Posts Tagged ‘maple syrup’
growing and gathering – value
These days I am working to complete my manuscript of poems on the subject of ‘growing and gathering’ local foods.
As I sort my poems, I find several are about the ‘value’ of wild plants as food.
Sometimes this value is simple value for money. Every cup of blueberries I pick is one I don’t have to buy. When I pick enough berries to freeze, I can have blueberries or blackberries when they cost a fortune to buy fresh at the store. I am also bringing the warm summer and its memories forward into the chill of winter.
A few of my poems focus on the value of substitution. For example, I will never run out of tea leaves for my daily tea break. I have Pineapple Weed, Sorrel and Sweet-fern teas to make. Thanks to my sister and brother-in-law, and my own little herb garden, I have a rack of fresh herbs drying, including Camomile and several varieties of Mint. If I run out of salad ingredients, I have a stash of salad greens just outside my door.

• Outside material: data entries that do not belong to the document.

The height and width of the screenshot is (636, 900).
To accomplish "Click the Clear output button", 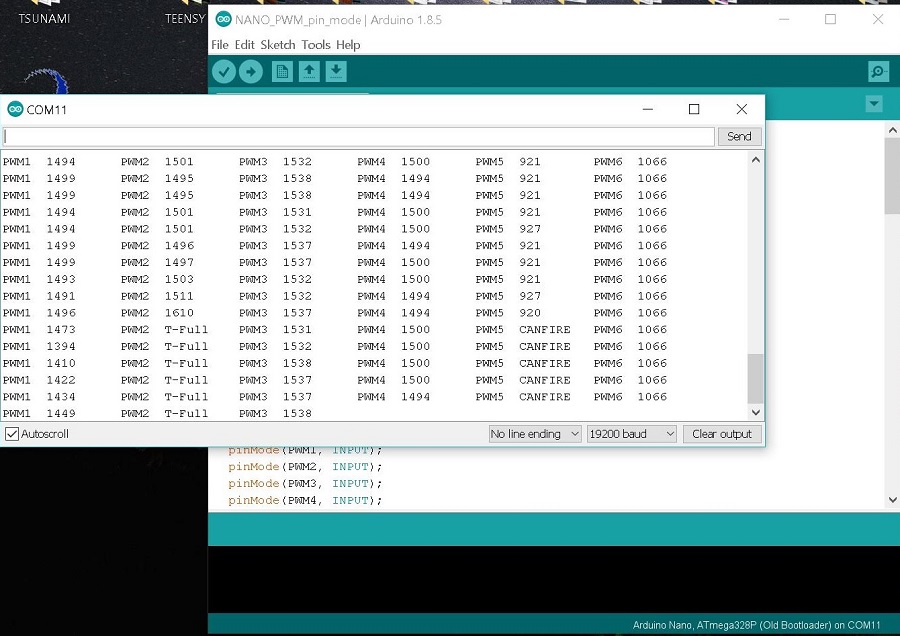I will point(722,434).
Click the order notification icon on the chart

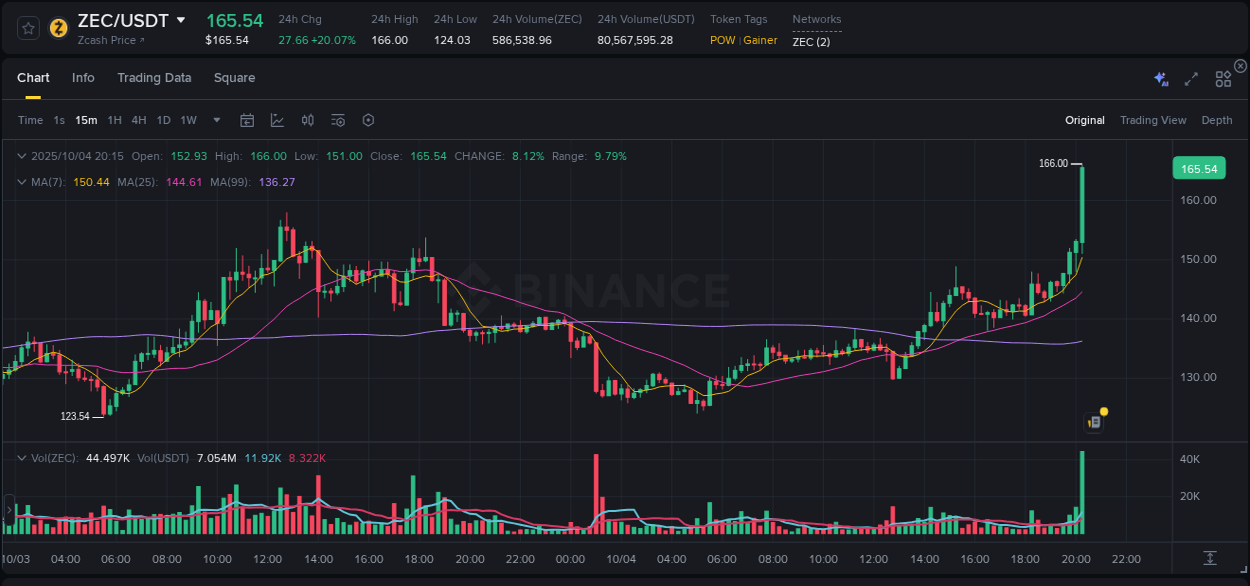point(1093,421)
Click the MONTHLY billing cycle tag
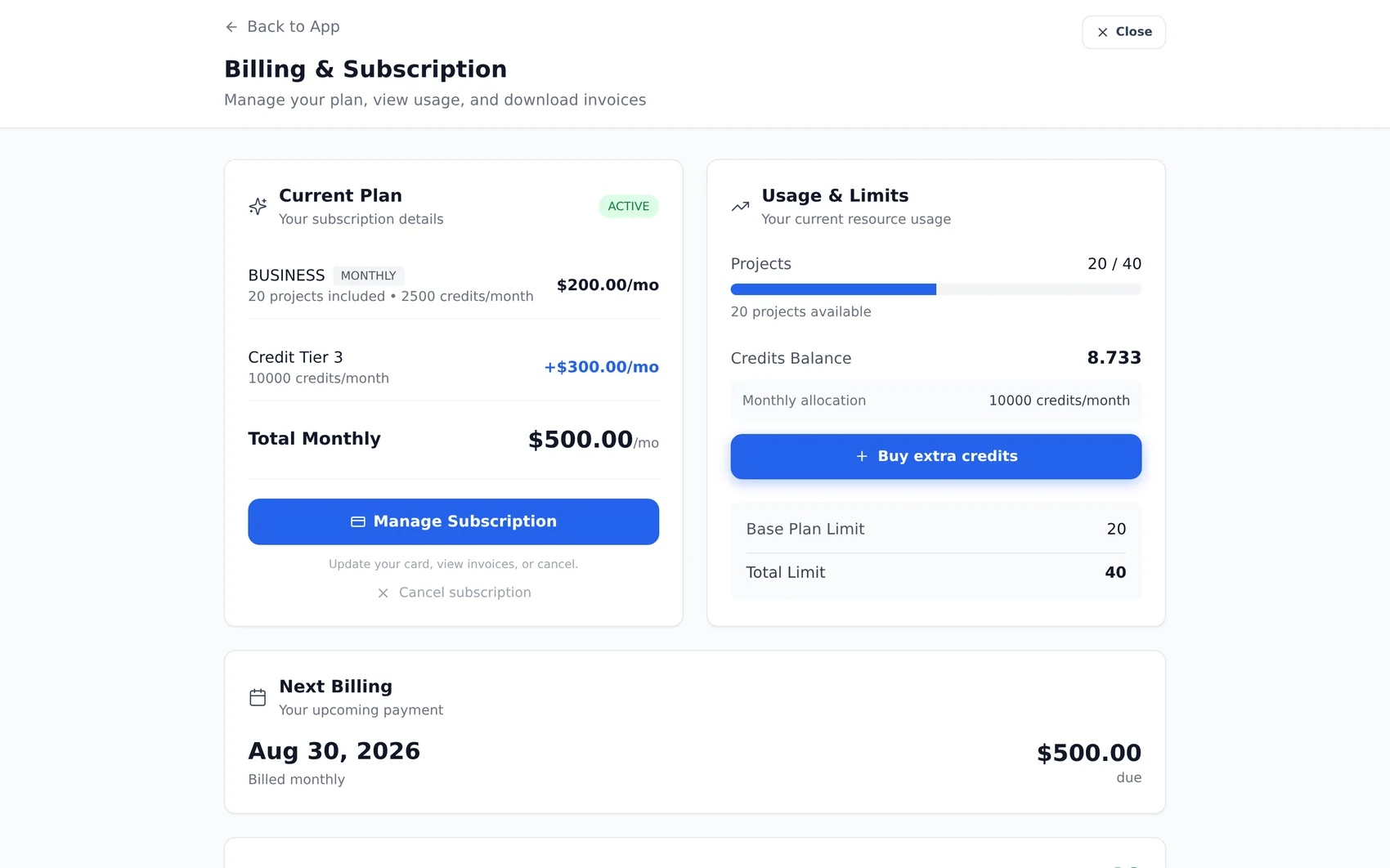The image size is (1390, 868). point(369,275)
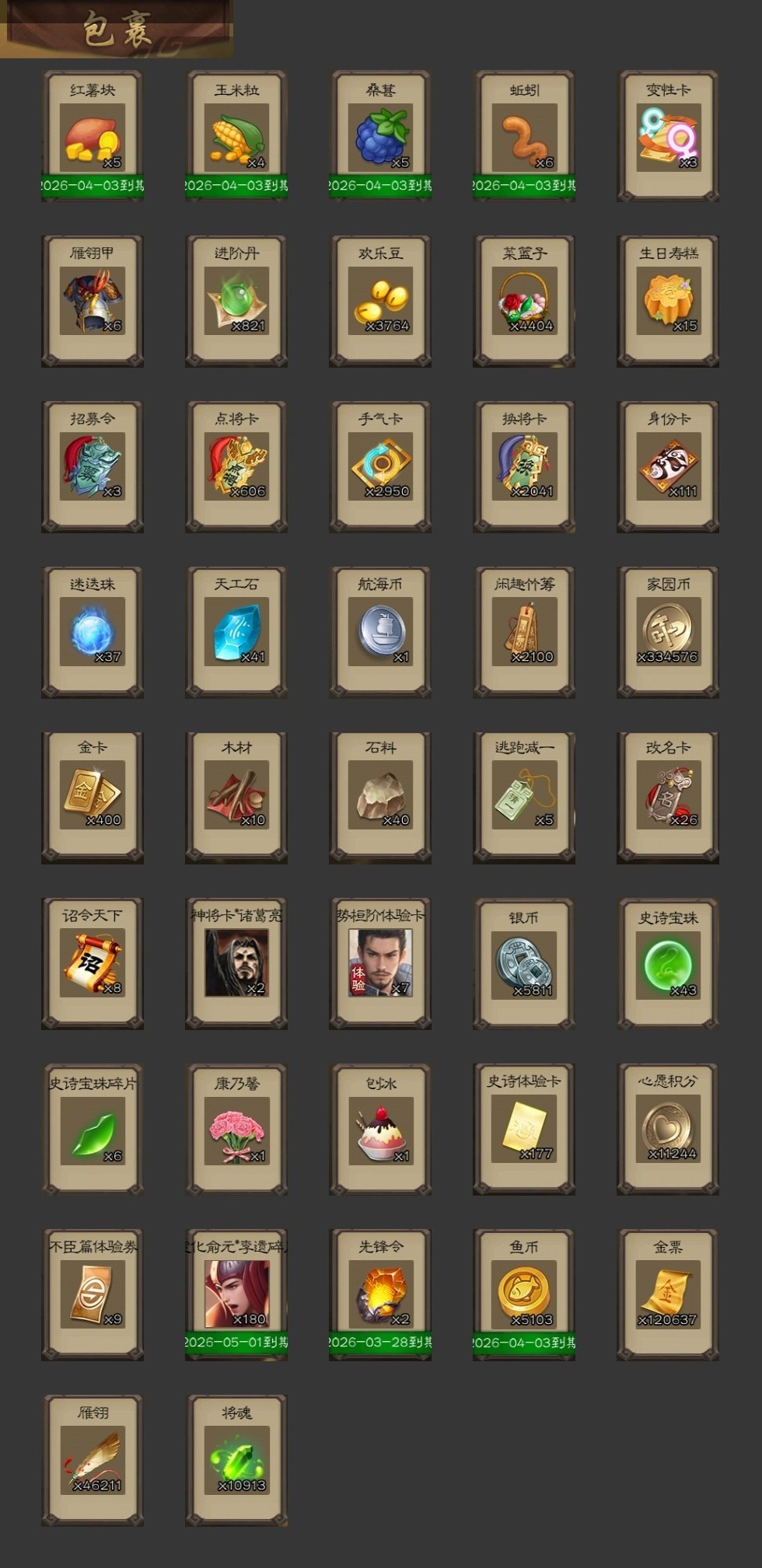Select the 生日寿糕 birthday cake item

pyautogui.click(x=668, y=302)
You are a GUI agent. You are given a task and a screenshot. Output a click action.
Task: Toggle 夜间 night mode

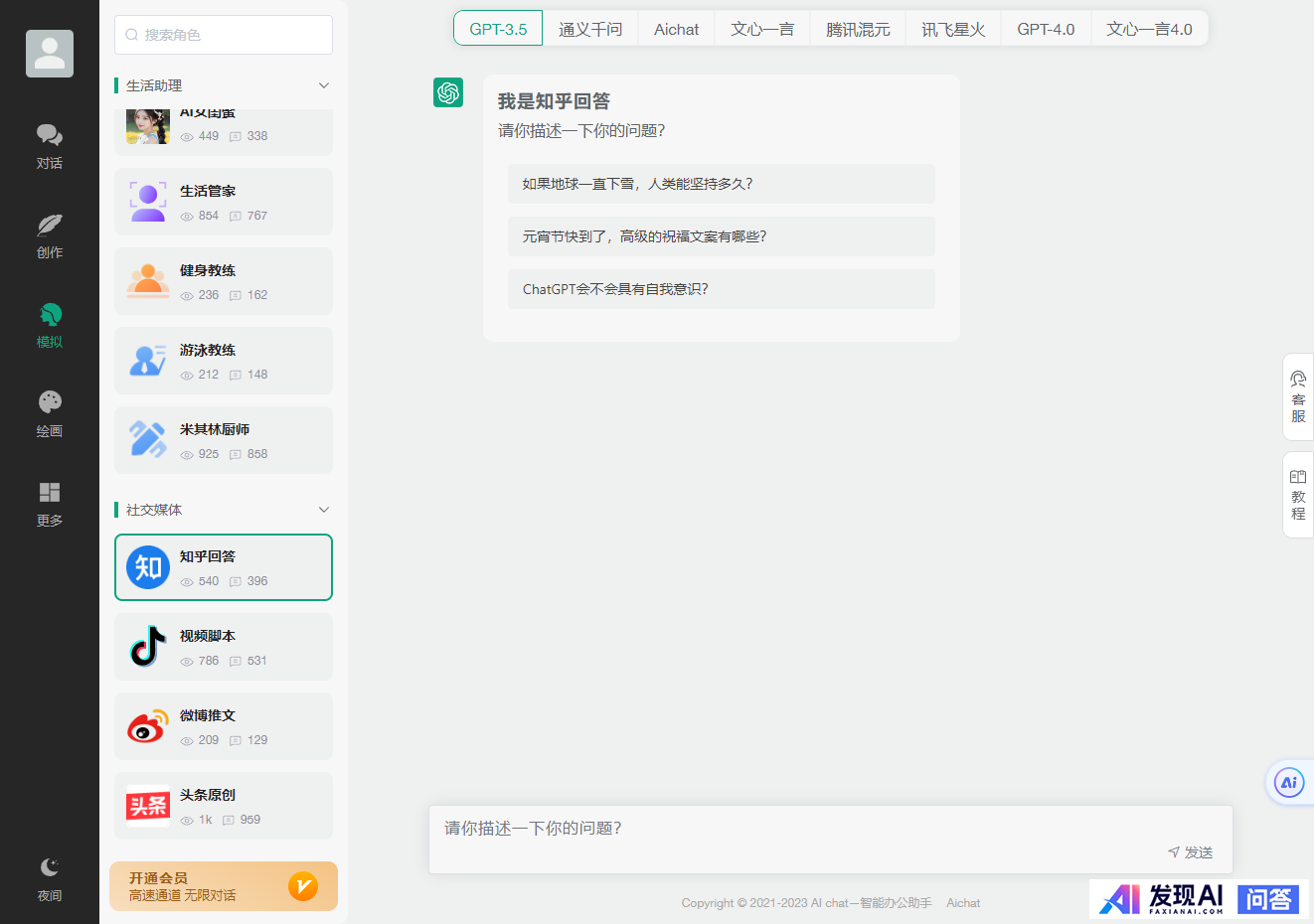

Storage is the subject matter of a few of my poems. When I was young, my Mom showed us how to collect Spruce Gum from the trees for a sticky but tasty chew. During my project, I learned that some woodsmen make little wooden boxes for the gum, to keep it for later use. I also have a few poems about making jelly and jam.
Thinking about the value of food, I can’t forget the people for whom growing and gathering local foods is an occupation, not just a ‘hobby’. I have written poems about the people who sell shad and fiddleheads and lobster from their roadside trucks, about children who earn their summer money by picking and selling berries, and, of course, about the farmer.
Last but not least, there is just the joy of finding or producing and eating your own food. I always say, the best part of a home garden is the taste of the first carrot or the snap of the first wax bean!
What do you think is the greatest value associated with growing and gathering local foods?
Warning: 1. never eat any plant if you are not absolutely certain of the identification; 2. never eat any plant if you have personal sensitivities, including allergies, to certain plants or their derivatives; 3. never eat any plant unless you have checked several sources to verify the edibility of the plant.© Jane Tims 2012
end of the maple syrup season
On Monday, we finished our last lot of maple syrup for the season. The whole house was filled with the sweet smell of syrup at boil. I finish the syrup on our electric kitchen stove, in a pan made particularly for the purpose. Made of aluminum, it has a narrow base and a flared top. I thought it was a terrible extravagance at $268, but it really has improved both the boiling time and the process, and it will last for many years.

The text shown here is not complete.